Kickstarter has gotten my imagination, with the possibility of helping living artists create their work. Stratoz and I contributed to The Triangle Shirtwaist Jazz Project, by composer Jim Kuemmerle. As he says in describing his project:
Next March 25th is the 100th anniversary of the Triangle Shirtwaist fire, a horrific tragedy that inspired a wave of governmental and workplace reform.
For this past year, I’ve been composing and arranging a series of instrumental jazz pieces that together honor and reinterpret the story of the Triangle factory. They incorporate influences from traditional East European, Jewish, and Italian folk and sacred music, as well as influences from across the spectrum of jazz.
146 people died in the fire, mostly young immigrant women, because the all the doors were locked at closing time because the owners wanted to search the workers as they left. Ironically, the shirtwaist was an article of clothing that many women found a relief, because it was much more comfortable than corsets and hoop skirts, and in my post about Tiffany glass artist Clara Driscoll, she is shown wearing a shirtwaist blouse.
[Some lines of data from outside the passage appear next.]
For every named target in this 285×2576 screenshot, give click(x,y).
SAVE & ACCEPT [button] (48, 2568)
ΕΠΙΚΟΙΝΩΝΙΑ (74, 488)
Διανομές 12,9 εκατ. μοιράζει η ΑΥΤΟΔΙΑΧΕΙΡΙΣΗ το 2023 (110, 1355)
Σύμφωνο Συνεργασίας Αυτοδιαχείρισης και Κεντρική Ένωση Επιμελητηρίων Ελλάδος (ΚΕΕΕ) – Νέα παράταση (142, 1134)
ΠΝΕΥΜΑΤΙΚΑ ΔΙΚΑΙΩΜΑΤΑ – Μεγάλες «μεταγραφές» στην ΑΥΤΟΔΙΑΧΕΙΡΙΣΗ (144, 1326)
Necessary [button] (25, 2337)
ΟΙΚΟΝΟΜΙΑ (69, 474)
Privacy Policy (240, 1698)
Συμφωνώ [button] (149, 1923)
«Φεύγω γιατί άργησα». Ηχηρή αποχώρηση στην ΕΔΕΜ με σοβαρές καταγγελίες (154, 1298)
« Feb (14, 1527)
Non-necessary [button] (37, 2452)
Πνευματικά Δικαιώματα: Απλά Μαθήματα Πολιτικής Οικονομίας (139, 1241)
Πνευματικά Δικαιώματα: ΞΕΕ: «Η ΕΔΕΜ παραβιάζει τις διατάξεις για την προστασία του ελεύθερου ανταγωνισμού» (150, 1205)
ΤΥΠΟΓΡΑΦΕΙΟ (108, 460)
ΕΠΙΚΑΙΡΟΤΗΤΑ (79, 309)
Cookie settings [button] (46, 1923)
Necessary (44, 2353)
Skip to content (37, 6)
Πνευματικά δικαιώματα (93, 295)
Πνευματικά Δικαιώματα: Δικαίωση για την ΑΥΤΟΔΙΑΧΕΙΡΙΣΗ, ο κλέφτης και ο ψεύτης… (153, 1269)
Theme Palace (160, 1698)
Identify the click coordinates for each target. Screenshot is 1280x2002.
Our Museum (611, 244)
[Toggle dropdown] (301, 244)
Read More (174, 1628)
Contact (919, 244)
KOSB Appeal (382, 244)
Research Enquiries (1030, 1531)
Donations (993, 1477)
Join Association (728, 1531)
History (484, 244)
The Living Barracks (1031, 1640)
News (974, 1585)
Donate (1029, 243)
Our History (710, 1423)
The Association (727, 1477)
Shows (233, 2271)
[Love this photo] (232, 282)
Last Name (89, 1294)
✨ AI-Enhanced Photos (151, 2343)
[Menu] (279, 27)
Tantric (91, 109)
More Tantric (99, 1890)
When I was an undergraduate, I took a class in the history of the labor movement in the United States, and was very moved by the account of this fire, as well as the story of the Lawrence textile workers'(mostly women and girls)strike of 1912, and wrote a series of poems for my MFA in creative writing on women workers. Triangles have been a favorite motif in my mosaics, especially those from quilt blocks like “Spinning Pinwheel” and “Broken Dishes” and remind me of how quilts were usually the work of women’s hands.
In 2007, Kuemmerle wrote a composition entitled “Kolmio,” which means ‘triangle’ in Finnish. This piece was written for a modern dance project at Arizona State University.
An interview with a woman who worked in the Triangle Factory as a girl.
Over at Stratoz’s Blog:
Jazz on Tuesdays: Labor History with Jim Kuemmerle
UPDATE: Goal was met, and we received our CD and have listened to it with pleasure. Review of Jim Kuemmerle Triangle Shirtwaist Jazz Project.
Margaret! This is so strange! Just yesterday, Esther and I were discussing this tragic event and she was telling me how she used this as a basis for a lesson she was teaching to her 7th graders. Thank you for sharing this and I will be passing it on!!
Interesting project, very different way to commemorate a tragedy but moving. And so practical to raise money like that, thanks for the introduction to the site too!
Wow Diane! That’s synchronicity! I was excited to discover yesterday that The Triangle Shirtwaist Jazz project reached the goal.